GOAL = Transcribe everything in the material below, from the line containing "This screenshot has width=500, height=281." down to the line containing "In order to click on 'PowerPoint'", reproducing each line precisely and including both of those lines.

[Excerpt from a dataset]
+-------+

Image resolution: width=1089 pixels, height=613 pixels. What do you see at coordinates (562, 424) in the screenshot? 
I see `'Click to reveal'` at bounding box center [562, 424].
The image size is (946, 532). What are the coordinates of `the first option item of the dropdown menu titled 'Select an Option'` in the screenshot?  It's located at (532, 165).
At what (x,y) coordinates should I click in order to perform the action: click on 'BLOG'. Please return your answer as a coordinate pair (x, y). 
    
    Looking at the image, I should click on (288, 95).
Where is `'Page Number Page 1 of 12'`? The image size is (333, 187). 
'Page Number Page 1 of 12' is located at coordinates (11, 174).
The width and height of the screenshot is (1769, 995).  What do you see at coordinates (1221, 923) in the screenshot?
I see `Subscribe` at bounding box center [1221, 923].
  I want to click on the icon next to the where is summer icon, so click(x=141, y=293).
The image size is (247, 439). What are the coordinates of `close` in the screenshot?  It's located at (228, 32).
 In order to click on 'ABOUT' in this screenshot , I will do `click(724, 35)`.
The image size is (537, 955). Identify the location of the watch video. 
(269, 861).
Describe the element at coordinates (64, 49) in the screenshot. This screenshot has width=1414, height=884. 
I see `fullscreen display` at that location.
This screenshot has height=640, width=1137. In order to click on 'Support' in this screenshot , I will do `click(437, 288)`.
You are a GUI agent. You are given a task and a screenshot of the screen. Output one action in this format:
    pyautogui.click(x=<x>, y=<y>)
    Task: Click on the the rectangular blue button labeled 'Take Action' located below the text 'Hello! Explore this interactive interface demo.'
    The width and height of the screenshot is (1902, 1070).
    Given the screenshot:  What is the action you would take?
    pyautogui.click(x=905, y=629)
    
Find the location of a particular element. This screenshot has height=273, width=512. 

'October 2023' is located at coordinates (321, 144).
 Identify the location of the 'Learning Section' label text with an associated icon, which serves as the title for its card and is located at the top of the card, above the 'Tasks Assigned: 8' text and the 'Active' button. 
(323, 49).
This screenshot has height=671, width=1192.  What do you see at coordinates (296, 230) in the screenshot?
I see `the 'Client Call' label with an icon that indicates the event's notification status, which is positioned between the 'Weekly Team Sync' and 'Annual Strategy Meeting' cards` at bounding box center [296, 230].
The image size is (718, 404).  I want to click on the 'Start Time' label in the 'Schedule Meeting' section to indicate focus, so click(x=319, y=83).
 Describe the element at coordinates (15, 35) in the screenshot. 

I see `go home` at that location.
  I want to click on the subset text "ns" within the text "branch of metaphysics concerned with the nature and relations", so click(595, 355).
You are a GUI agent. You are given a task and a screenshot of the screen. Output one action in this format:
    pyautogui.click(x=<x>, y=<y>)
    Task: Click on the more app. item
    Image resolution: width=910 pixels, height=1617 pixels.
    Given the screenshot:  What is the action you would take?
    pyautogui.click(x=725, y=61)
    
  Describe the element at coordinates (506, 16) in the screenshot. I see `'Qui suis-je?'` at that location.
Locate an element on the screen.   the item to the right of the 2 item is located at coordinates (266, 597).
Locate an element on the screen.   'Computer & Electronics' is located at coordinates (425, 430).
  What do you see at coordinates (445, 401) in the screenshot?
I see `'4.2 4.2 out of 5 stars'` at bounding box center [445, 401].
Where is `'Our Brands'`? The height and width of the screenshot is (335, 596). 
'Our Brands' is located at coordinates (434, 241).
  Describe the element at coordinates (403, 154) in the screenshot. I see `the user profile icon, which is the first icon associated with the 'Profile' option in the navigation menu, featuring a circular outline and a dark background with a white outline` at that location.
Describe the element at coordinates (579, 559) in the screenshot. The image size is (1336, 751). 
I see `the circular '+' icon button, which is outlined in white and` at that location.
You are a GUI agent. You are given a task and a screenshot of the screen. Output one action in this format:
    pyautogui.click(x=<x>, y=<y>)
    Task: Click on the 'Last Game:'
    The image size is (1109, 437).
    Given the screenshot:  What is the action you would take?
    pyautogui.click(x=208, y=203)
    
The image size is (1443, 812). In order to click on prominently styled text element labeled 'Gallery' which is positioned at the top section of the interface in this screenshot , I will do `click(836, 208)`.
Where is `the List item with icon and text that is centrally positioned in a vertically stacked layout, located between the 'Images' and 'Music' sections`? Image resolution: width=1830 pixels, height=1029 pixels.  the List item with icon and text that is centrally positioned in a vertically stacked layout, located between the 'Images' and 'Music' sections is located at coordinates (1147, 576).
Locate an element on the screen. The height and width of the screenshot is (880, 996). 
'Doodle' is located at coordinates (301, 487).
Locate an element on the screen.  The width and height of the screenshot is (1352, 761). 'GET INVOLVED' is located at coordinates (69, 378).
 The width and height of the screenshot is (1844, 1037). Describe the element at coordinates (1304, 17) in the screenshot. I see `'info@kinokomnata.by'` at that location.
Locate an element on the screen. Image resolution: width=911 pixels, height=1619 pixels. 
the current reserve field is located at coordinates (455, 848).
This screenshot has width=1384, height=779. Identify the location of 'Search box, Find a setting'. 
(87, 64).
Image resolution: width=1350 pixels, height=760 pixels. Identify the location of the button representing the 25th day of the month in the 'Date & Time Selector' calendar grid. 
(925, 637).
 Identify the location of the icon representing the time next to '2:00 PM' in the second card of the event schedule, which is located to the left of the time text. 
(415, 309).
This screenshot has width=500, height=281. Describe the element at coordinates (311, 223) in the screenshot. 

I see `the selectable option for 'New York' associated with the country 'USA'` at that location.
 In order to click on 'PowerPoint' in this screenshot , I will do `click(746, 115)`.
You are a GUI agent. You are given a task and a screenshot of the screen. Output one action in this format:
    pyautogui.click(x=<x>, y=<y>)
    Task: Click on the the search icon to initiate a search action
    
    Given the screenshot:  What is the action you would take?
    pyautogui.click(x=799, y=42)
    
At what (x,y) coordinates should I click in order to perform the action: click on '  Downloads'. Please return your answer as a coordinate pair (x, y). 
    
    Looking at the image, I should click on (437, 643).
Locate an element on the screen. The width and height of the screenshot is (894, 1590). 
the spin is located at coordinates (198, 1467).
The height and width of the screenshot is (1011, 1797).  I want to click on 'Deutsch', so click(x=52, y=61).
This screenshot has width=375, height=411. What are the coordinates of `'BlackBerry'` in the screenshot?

+-------+

THE RESPONSE =
This screenshot has width=500, height=281. Describe the element at coordinates (311, 223) in the screenshot. 

I see `the selectable option for 'New York' associated with the country 'USA'` at that location.
 In order to click on 'PowerPoint' in this screenshot , I will do `click(746, 115)`.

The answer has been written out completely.